I do not see any evindent issue with this code. I think that the synchronization regarding the child kernel launch should be ok: the first __syncthreads() should not be necessary and the cudaDeviceSynchronize() should ensure that all the memory writes of the child kernel are accomplished before the printf.
My question is: is this code wrong or the wrong results are due to a non-programming issue?
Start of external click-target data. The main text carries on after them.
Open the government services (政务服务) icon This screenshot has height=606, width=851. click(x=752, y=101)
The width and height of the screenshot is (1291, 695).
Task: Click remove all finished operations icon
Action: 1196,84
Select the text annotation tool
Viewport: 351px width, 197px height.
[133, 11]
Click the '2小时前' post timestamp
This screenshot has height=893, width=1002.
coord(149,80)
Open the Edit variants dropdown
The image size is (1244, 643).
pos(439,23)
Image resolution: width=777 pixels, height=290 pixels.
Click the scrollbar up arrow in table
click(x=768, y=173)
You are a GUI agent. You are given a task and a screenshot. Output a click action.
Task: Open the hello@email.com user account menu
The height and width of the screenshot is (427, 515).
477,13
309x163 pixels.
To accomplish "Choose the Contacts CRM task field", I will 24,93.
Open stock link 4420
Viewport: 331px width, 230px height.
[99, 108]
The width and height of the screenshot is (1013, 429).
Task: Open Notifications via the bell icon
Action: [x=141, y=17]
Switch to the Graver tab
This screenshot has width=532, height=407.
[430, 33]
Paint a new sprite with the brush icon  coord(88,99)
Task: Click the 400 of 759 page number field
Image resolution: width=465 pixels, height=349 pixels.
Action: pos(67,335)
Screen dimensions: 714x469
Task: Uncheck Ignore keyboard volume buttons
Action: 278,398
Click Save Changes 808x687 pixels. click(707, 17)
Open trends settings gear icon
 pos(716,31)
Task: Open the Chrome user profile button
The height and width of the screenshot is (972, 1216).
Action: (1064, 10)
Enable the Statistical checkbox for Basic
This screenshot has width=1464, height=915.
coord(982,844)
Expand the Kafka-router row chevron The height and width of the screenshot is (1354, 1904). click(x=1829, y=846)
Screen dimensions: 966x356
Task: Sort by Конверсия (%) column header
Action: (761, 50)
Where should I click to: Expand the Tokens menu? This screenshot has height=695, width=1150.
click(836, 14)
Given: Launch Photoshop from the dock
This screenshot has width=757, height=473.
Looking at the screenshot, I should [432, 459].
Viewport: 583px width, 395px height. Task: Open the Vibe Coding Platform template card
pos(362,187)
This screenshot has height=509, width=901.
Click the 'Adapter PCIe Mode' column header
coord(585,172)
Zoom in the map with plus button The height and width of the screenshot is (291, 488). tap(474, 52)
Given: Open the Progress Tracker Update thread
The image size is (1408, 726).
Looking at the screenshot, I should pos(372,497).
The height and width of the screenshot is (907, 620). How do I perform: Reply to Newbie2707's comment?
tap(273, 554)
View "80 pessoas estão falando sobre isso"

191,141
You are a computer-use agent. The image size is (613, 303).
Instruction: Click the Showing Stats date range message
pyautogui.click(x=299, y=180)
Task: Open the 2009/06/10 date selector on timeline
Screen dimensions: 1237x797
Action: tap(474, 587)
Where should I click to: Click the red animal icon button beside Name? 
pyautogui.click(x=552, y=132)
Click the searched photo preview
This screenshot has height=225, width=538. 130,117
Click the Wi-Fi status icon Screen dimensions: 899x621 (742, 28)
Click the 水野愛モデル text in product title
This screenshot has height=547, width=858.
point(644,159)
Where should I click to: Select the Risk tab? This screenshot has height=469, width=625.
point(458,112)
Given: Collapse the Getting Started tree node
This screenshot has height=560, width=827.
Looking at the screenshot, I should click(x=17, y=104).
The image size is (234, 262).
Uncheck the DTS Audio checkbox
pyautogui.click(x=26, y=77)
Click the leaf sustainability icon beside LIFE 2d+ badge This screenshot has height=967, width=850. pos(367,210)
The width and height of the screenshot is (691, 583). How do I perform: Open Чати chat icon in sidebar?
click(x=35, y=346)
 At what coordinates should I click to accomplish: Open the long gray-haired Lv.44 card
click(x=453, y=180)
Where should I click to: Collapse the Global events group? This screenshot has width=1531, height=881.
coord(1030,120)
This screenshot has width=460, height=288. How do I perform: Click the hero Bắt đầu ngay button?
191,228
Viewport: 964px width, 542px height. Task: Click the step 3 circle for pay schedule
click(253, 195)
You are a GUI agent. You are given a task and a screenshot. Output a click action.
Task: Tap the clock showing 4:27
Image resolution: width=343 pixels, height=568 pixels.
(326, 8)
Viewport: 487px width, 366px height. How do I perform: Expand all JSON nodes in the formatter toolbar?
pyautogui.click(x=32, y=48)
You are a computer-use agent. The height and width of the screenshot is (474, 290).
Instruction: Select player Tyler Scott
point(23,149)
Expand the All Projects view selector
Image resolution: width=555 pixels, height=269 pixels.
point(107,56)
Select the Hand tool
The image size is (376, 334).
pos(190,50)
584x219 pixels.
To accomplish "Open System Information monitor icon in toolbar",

My configuration: CUDA 5.0, Windows 7, 4-GPU system equipped with Kepler K20c, driver 327.23.
#include <stdio.h>
#include <conio.h>
#define K 6
#define BLOCK_SIZE 256
#define gpuErrchk(ans) { gpuAssert((ans), __FILE__, __LINE__); }
inline void gpuAssert(cudaError_t code, char *file, int line, bool abort=true)
{
if (code != cudaSuccess)
{
fprintf(stderr,"GPUassert: %s %s %d\n", cudaGetErrorString(code), file, line);
if (abort) { getch(); exit(code); }
}
}
int iDivUp(int a, int b) { return ((a % b) != 0) ? (a / b + 1) : (a / b); }
__global__ void child_kernel(double* P1)
{
int m = threadIdx.x;
P1[m] = (double)m;
}
__global__ void parent_kernel(double* __restrict__ x, int M)
{
int i = threadIdx.x + blockDim.x * blockIdx.x;
if(i<M) {
double* P1 = new double[13];
dim3 dimBlock(2*K+1,1); dim3 dimGrid(1,1);
__syncthreads();
child_kernel<<<dimGrid,dimBlock>>>(P1);
cudaDeviceSynchronize();
for(int m=0; m<2*K+1; m++) printf("%f %f\n",P1[m],(double)m);
}
}
int main() {
const int M = 19000;
//gpuErrchk(cudaSetDevice(0));
double* x = (double*)malloc(M*sizeof(double));
for (int i=0; i<M; i++) x[i] = (double)i;
double* d_x; gpuErrchk(cudaMalloc((void**)&d_x,M*sizeof(double)));
gpuErrchk(cudaMemcpy(d_x,x,M*sizeof(double),cudaMemcpyHostToDevice));
dim3 dimBlock(BLOCK_SIZE,1); dim3 dimGrid(iDivUp(M,BLOCK_SIZE));
parent_kernel<<<dimGrid,dimBlock>>>(d_x,M);
gpuErrchk(cudaPeekAtLastError());
gpuErrchk(cudaDeviceSynchronize());
getch();
return 0;
}
I'm pretty sure you're exceeding the launch pending limit. It's nearly impossible to tell with your code as-is, but I've modified it and added error checking on the child kernel launch.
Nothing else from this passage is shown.